2. Description of the Related Art
Typically, desktop computers, notebook computers, palm-top computers, or personal digital assistants communicate with a host computer system for data communications via wiring hardware, such as coaxial cables or twisted-pair cables. However, for avoiding drawbacks of hardware cabling, wireless communications have been gradually applied to the computer system for transmitting or receiving data.
With respect to wireless data communications, antennas play an important role for transmitting and receiving electromagnetic waves in any direction. Usually, the antennas utilized thereby should be provided with omni-directional radiation pattern in the azimuth direction, but null in the top direction. Therefore, a rod-like antenna, such as a dipole antenna, is considered to be suitable for transmitting and receiving vertically polarized waves and thus widely applied to the communication devices nowadays.

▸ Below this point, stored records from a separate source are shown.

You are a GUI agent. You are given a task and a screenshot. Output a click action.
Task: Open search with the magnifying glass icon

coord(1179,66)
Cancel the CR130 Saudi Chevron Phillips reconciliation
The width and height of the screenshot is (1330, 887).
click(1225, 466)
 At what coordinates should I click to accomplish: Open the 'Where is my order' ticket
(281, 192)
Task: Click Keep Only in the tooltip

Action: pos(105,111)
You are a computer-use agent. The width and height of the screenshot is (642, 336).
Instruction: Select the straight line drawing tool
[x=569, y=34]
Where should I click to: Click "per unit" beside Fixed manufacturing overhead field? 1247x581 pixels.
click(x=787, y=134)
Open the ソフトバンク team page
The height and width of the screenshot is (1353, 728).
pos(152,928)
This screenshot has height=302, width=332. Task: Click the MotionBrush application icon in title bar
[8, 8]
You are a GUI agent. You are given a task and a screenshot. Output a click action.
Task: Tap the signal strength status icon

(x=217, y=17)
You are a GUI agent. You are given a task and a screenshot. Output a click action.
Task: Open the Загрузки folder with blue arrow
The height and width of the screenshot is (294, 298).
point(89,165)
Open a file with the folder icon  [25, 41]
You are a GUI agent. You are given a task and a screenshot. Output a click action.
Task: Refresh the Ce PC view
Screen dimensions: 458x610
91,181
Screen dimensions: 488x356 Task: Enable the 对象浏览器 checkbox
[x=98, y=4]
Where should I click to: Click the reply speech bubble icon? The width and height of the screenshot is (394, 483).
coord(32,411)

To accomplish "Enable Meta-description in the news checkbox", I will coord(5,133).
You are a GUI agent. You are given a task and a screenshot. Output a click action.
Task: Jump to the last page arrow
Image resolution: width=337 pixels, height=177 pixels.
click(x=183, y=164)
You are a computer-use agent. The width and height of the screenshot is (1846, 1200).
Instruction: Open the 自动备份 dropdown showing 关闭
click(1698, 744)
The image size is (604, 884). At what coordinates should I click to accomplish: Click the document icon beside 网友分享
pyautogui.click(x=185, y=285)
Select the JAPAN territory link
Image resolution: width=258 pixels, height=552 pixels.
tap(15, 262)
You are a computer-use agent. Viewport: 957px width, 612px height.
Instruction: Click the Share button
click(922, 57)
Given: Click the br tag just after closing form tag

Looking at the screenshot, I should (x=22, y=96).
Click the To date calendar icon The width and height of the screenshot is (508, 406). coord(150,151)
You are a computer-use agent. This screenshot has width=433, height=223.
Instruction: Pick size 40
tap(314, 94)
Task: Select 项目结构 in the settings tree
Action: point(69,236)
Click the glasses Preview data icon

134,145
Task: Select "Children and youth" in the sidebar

In a wireless communication system, data signals may be reflected from many surrounding objects so that the reflected waves may combine with the data signals in a constructive or destructive manner. However, though the dipole antenna can be employed to receive and transmit the vertically polarized waves, multi-path interference, diffraction or reflection occurring in surroundings may change the vertically polarized waves in phase for long-distance communications. Even worse, data signals may be altered from the vertically polarized waves to horizontally polarized waves that can not be received by the dipole antenna thereby causing data loss. Thus, there is a need to provide an antenna that can process the vertically polarized waves and the horizontally polarized waves as well.
Therefore, it is an object of the present invention to provide a circular polarization antenna for wireless data communications. The circular polarization antenna is provided with a horizontal polarization loop antenna and a vertical polarization monopole antenna resonating together to form omni-directional radiation patterns in the azimuth direction but null pattern in the top direction for receiving or transmitting circularly polarized electromagnetic waves.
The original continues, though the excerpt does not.